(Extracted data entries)
------------

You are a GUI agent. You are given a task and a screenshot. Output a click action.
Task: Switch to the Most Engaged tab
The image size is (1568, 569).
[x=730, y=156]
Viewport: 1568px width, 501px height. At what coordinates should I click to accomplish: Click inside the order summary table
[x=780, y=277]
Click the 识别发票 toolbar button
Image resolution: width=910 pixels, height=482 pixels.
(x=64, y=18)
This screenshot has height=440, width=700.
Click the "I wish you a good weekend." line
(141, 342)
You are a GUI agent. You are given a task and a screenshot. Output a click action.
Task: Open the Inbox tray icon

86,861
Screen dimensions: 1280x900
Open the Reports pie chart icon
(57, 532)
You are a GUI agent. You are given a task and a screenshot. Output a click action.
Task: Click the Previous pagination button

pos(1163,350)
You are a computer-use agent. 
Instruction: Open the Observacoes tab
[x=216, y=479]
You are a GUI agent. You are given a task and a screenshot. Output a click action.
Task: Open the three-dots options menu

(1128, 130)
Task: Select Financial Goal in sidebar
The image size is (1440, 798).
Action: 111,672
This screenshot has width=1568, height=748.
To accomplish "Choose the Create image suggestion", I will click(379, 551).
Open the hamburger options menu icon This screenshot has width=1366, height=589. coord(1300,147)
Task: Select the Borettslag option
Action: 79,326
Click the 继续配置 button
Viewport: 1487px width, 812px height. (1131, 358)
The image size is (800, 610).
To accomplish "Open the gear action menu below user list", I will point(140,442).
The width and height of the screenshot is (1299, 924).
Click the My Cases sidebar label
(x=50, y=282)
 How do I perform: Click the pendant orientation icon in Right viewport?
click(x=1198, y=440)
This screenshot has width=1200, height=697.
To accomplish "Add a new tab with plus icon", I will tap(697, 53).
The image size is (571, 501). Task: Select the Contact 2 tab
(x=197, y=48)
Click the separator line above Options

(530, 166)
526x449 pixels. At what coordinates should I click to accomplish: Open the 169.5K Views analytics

------------

_About this exercise_: Give the data back in full, exactly as written.

_Answer_:
You are a GUI agent. You are given a task and a screenshot. Output a click action.
Task: Switch to the Most Engaged tab
The image size is (1568, 569).
[x=730, y=156]
Viewport: 1568px width, 501px height. At what coordinates should I click to accomplish: Click inside the order summary table
[x=780, y=277]
Click the 识别发票 toolbar button
Image resolution: width=910 pixels, height=482 pixels.
(x=64, y=18)
This screenshot has height=440, width=700.
Click the "I wish you a good weekend." line
(141, 342)
You are a GUI agent. You are given a task and a screenshot. Output a click action.
Task: Open the Inbox tray icon

86,861
Screen dimensions: 1280x900
Open the Reports pie chart icon
(57, 532)
You are a GUI agent. You are given a task and a screenshot. Output a click action.
Task: Click the Previous pagination button

pos(1163,350)
You are a computer-use agent. 
Instruction: Open the Observacoes tab
[x=216, y=479]
You are a GUI agent. You are given a task and a screenshot. Output a click action.
Task: Open the three-dots options menu

(1128, 130)
Task: Select Financial Goal in sidebar
The image size is (1440, 798).
Action: 111,672
This screenshot has width=1568, height=748.
To accomplish "Choose the Create image suggestion", I will click(379, 551).
Open the hamburger options menu icon This screenshot has width=1366, height=589. coord(1300,147)
Task: Select the Borettslag option
Action: 79,326
Click the 继续配置 button
Viewport: 1487px width, 812px height. (1131, 358)
The image size is (800, 610).
To accomplish "Open the gear action menu below user list", I will point(140,442).
The width and height of the screenshot is (1299, 924).
Click the My Cases sidebar label
(x=50, y=282)
 How do I perform: Click the pendant orientation icon in Right viewport?
click(x=1198, y=440)
This screenshot has width=1200, height=697.
To accomplish "Add a new tab with plus icon", I will tap(697, 53).
The image size is (571, 501). Task: Select the Contact 2 tab
(x=197, y=48)
Click the separator line above Options

(530, 166)
526x449 pixels. At what coordinates should I click to accomplish: Open the 169.5K Views analytics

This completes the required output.